Pada suatu studi yang dipublikasikan pada tahun 2010 oleh Yale University dan Columbia University yang berkolaborasi dengan World Economic Forum dan Joint Research Center of the European Commission, dihasilkan indeks yang disebut sebagai Environmental Performance Index (EPI). EPI dilakukan untuk melihat perbandingan indeks performa lingkungan suatu negara terhadap negara lainnya. Perhitungan nilai indeks performa lingkungan tersebut dilakukan pada 163 negara di dunia. Adapun EPI ditentukan berdasarkan pencapaian - pencapaian kebijakan pemerintah suatu negara berkaitan dengan aspek kesehatan lingkungan dan aspek kondisi ekosistem suatu negara. Aspek kesehatan lingkungan terbagi atas indikator - indikator : (1) pencemaran media tanah, (2) polusi udara dan (3) pencemaran air. Aspek kondisi ekosistem terbagi atas indikator - indikator : (1) keanekaragaman hayati dan habitat, (2) kondisi kawasan hutan, (3) kondisi perairan, (4) kondisi pertanian serta (5) dampak perubahan Iklim. Dalam perhitungan EPI suatu negara, masing - masing indikator tersebut diberi bobot sesuai dengan besarnya tingkat pengaruh indikator tersebut terhadap performa suatu negara. Adapun nilai akhir EPI suatu negara diperoleh melalui hasil penjumlahan seluruh perkalian bobot dengan nilai masing - masing indikator. Nilai EPI berada pada kisaran 0 (performa terburuk) hingga 100 (performa terbaik) yang menunjukkan tingkat performa suatu negara dalam pengelolaan lingkungan (Emerson et al. 2010).
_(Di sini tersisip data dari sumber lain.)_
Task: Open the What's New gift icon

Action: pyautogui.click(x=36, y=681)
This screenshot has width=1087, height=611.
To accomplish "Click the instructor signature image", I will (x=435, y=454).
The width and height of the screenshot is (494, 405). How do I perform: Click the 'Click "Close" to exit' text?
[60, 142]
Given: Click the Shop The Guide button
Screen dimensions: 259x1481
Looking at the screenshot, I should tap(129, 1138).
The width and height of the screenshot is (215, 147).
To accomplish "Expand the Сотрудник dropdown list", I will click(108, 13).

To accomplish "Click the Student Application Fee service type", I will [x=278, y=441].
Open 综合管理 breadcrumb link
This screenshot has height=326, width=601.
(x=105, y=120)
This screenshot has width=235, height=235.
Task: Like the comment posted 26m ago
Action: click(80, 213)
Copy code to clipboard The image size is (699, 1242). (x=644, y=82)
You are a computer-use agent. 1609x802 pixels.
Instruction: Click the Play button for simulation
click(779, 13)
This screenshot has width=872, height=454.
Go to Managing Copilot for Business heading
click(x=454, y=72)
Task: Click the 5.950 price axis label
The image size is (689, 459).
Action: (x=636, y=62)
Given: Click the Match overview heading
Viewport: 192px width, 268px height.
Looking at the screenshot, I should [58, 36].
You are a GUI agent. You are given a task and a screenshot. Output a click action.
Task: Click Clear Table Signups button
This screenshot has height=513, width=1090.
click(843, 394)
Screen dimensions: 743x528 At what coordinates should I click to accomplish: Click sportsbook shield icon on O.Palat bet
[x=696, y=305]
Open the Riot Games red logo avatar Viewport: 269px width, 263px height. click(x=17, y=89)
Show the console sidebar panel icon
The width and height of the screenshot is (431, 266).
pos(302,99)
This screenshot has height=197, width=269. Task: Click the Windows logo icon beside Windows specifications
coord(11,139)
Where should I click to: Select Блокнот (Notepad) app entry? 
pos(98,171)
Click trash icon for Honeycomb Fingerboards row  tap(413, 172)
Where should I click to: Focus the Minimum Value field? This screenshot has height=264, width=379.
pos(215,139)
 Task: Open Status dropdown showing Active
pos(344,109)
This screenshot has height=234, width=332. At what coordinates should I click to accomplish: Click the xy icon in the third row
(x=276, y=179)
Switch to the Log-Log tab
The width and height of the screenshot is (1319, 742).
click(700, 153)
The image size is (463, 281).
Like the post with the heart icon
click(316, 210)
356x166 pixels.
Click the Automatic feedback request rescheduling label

Di Indonesia, Badan Pusat Statistik (BPS) sejak tahun 2007 telah mengembangkan Indeks Kualitas Lingkungan (IKL) untuk 30 ibukota provinsi. Selain itu, pada tahun 2009 Kementerian Lingkungan Hidup (KLH) bekerja sama dengan Dannish International Development Agency (DANIDA) juga mulai mengembangkan indeks lingkungan berbasis provinsi yang pada dasarnya merupakan modifikasi dari EPI. Indeks kualitas lingkungan dapat dimanfaatkan untuk mengukur keberhasilan program - program pengelolaan lingkungan. Selain sebagai sarana untuk mengevaluasi efektifitas program - program pengelolaan lingkungan, indeks kualitas lingkungan mempunyai peranan dalam hal : membantu perumusan kebijakan, membantu dalam mendisain program lingkungan, dan mempermudah komunikasi dengan publik sehubungan dengan

kondisi lingkungan. Tujuan disusunnya indeks kualitas lingkungan adalah : (1) Memberikan informasi kepada para pengambil keputusan di tingkat pusat dan daerah tentang kondisi lingkungan di daerah sebagai bahan evaluasi kebijakan pembangunan yang berkelanjutan dan berwawasan lingkungan, (2) Sebagai bentuk pertanggungjawaban kepada publik tentang pencapaian target program- program pemerintah di bidang pengelolaan lingkungan hidup (Kementerian Lingkungan Hidup 2010).